▶ Exercise
Copy out, word for word, the lines of the data below, starting at the line with "Registro de Diplomas (284, 1060)" and running through the final line of the data, both included.

▶ Extracted entries
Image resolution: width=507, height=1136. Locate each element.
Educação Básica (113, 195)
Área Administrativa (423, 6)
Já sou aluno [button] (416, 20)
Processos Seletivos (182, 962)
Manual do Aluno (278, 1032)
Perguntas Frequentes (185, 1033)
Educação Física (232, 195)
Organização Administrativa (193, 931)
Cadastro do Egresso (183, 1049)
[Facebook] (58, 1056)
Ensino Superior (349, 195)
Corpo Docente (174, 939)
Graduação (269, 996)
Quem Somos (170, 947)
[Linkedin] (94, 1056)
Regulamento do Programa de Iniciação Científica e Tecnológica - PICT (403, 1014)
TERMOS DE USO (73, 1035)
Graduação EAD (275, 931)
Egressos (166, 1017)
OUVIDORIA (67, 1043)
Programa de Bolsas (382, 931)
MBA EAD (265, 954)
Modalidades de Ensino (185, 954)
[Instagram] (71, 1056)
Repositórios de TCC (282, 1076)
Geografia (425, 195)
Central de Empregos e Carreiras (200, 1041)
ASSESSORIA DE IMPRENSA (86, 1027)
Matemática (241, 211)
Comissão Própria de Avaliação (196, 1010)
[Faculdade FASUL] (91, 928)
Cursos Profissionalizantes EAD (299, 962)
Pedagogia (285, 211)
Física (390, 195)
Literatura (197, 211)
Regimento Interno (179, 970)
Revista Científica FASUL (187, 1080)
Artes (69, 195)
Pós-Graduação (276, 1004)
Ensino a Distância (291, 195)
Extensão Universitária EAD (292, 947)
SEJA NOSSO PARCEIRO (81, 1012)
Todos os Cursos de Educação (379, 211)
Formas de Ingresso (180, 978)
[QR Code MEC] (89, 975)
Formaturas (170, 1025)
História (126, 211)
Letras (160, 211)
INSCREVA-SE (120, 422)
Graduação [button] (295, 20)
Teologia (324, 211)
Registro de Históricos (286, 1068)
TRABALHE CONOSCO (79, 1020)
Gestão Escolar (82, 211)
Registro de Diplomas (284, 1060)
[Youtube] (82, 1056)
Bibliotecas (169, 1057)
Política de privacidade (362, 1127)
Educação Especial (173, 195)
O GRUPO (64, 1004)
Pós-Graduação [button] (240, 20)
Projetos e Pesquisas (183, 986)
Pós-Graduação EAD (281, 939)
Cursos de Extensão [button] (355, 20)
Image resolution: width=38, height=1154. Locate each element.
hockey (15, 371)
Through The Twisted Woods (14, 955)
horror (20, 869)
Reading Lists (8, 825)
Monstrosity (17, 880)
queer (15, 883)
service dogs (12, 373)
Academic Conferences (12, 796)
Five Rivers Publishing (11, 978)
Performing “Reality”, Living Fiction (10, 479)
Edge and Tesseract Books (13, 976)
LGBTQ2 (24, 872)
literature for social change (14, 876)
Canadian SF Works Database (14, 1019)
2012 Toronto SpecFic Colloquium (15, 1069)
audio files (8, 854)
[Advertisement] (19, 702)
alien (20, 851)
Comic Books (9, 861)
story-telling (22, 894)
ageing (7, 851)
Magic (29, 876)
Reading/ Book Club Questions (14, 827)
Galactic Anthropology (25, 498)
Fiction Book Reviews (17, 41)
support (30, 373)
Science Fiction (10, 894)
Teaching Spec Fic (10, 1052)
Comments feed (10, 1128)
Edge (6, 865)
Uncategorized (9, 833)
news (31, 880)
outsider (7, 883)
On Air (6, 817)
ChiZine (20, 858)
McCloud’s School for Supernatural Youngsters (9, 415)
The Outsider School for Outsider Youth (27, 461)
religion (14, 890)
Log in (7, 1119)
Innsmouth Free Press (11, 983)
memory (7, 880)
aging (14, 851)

▶ Response
Registro de Diplomas (284, 1060)
[Youtube] (82, 1056)
Bibliotecas (169, 1057)
Política de privacidade (362, 1127)
Educação Especial (173, 195)
O GRUPO (64, 1004)
Pós-Graduação [button] (240, 20)
Projetos e Pesquisas (183, 986)
Pós-Graduação EAD (281, 939)
Cursos de Extensão [button] (355, 20)
Image resolution: width=38, height=1154. Locate each element.
hockey (15, 371)
Through The Twisted Woods (14, 955)
horror (20, 869)
Reading Lists (8, 825)
Monstrosity (17, 880)
queer (15, 883)
service dogs (12, 373)
Academic Conferences (12, 796)
Five Rivers Publishing (11, 978)
Performing “Reality”, Living Fiction (10, 479)
Edge and Tesseract Books (13, 976)
LGBTQ2 (24, 872)
literature for social change (14, 876)
Canadian SF Works Database (14, 1019)
2012 Toronto SpecFic Colloquium (15, 1069)
audio files (8, 854)
[Advertisement] (19, 702)
alien (20, 851)
Comic Books (9, 861)
story-telling (22, 894)
ageing (7, 851)
Magic (29, 876)
Reading/ Book Club Questions (14, 827)
Galactic Anthropology (25, 498)
Fiction Book Reviews (17, 41)
support (30, 373)
Science Fiction (10, 894)
Teaching Spec Fic (10, 1052)
Comments feed (10, 1128)
Edge (6, 865)
Uncategorized (9, 833)
news (31, 880)
outsider (7, 883)
On Air (6, 817)
ChiZine (20, 858)
McCloud’s School for Supernatural Youngsters (9, 415)
The Outsider School for Outsider Youth (27, 461)
religion (14, 890)
Log in (7, 1119)
Innsmouth Free Press (11, 983)
memory (7, 880)
aging (14, 851)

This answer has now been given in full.